WORK REQUIRED
From the first line to the last, transcribe the data exactly and skip the pictures.

Collected data
++++

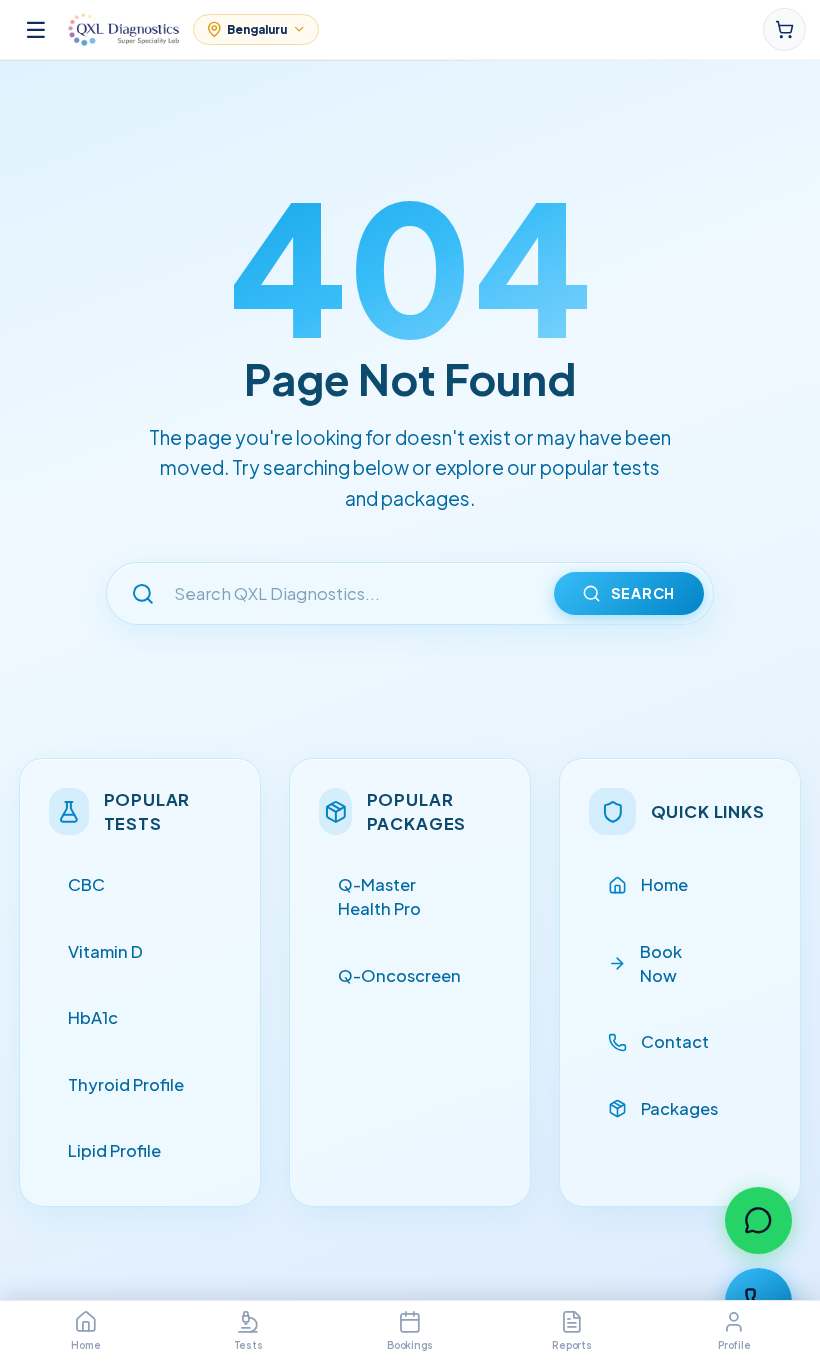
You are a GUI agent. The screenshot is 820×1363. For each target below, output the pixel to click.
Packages (679, 1108)
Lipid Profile (114, 1150)
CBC (86, 884)
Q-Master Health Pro (379, 896)
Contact (675, 1041)
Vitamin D (105, 951)
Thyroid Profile (126, 1084)
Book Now (661, 963)
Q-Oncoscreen (399, 975)
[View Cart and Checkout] (784, 29)
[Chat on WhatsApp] (758, 1220)
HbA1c (93, 1017)
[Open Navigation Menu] (35, 29)
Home (664, 884)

++++

EXERCISE SOLUTION
You are a GUI agent. The screenshot is 820×1363. For each target below, output the pixel to click.
Packages (679, 1108)
Lipid Profile (114, 1150)
CBC (86, 884)
Q-Master Health Pro (379, 896)
Contact (675, 1041)
Vitamin D (105, 951)
Thyroid Profile (126, 1084)
Book Now (661, 963)
Q-Oncoscreen (399, 975)
[View Cart and Checkout] (784, 29)
[Chat on WhatsApp] (758, 1220)
HbA1c (93, 1017)
[Open Navigation Menu] (35, 29)
Home (664, 884)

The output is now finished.